* DATASET RECORDS *
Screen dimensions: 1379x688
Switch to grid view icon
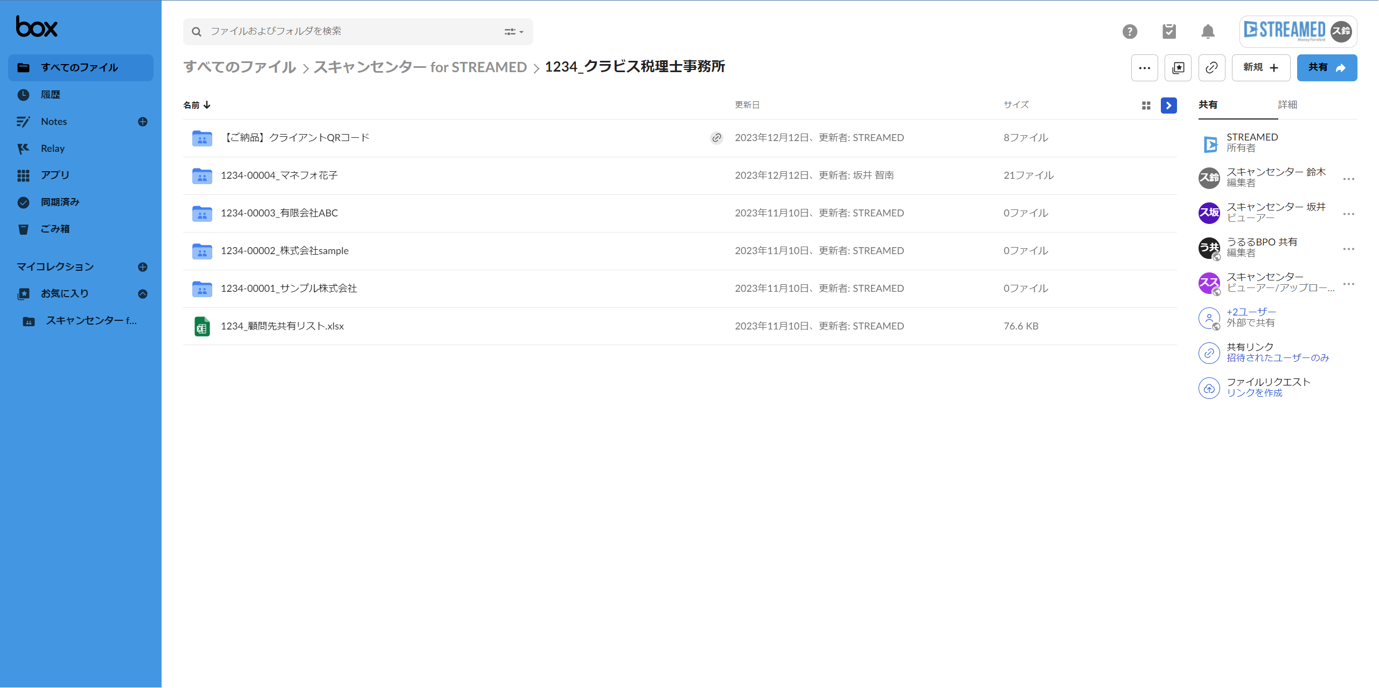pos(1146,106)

--

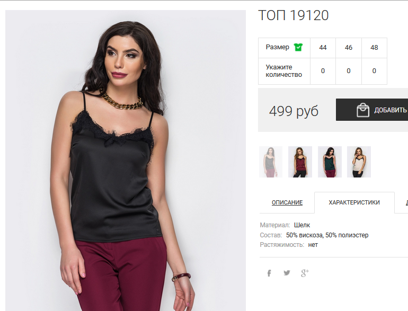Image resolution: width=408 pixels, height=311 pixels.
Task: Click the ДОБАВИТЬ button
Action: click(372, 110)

==

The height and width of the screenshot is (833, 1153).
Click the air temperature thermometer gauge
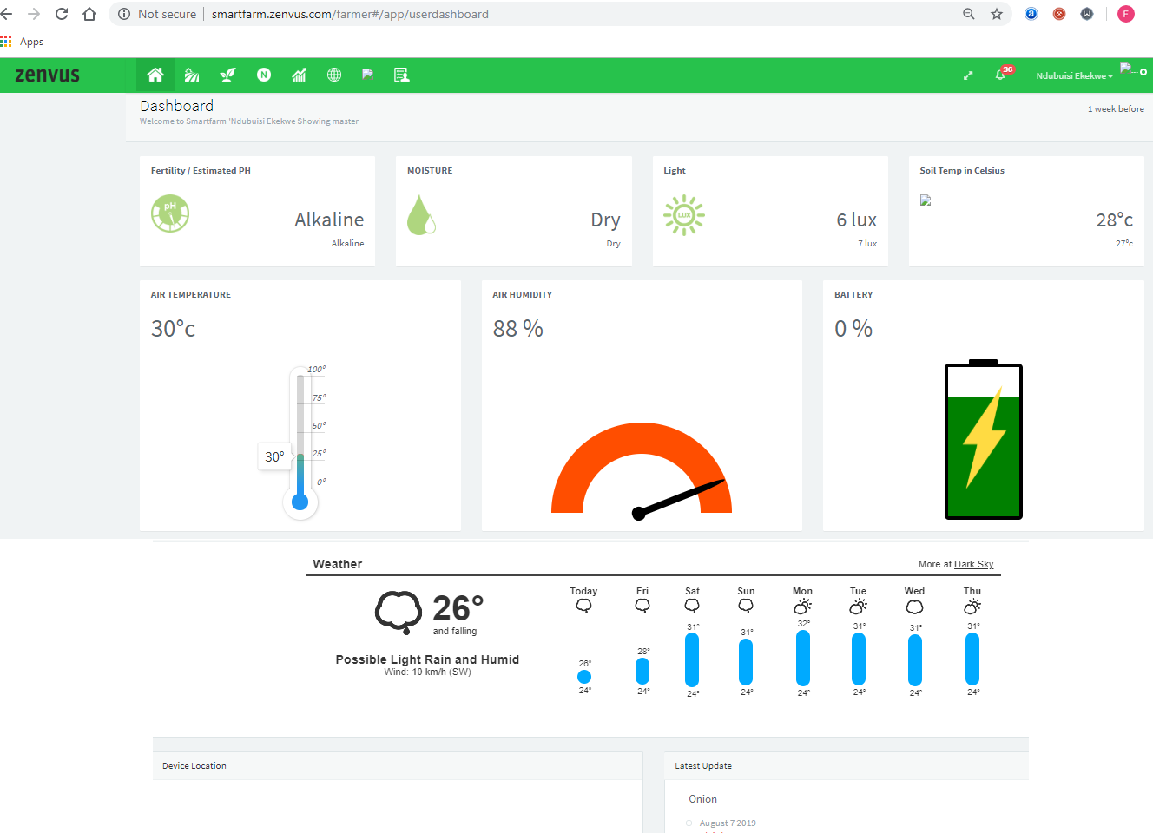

* GIVEN REQUEST *
Write the lines from the line containing "Screen dimensions: 1379x688" up to and including the line containing "pos(1146,106)" as a JSON list of strings, one string per line, with blank lines omitted. Do not include the pictures in the answer.

* WORKED ANSWER *
[
  "Screen dimensions: 1379x688",
  "Switch to grid view icon",
  "pos(1146,106)"
]